##### Data entries #####

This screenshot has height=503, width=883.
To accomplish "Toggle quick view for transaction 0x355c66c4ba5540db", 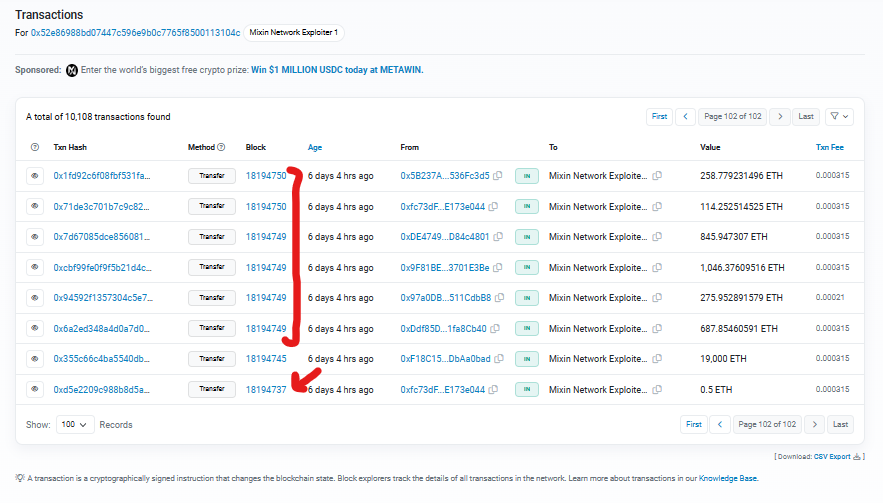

#####
##### Data entries #####

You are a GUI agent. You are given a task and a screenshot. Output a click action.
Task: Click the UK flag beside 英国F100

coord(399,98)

#####

:: Given exercise ::
Recast the entries, starting with the line that contains "You are a GUI" and going on through the line that contains "coord(399,98)", as a two-column CSV with the headers instruction and response. Give one row per entry, quoting each field and replacing line breaks with spaces.

:: Full answer ::
instruction,response
"You are a GUI agent. You are given a task and a screenshot. Output a click action. Task: Click the UK flag beside 英国F100","coord(399,98)"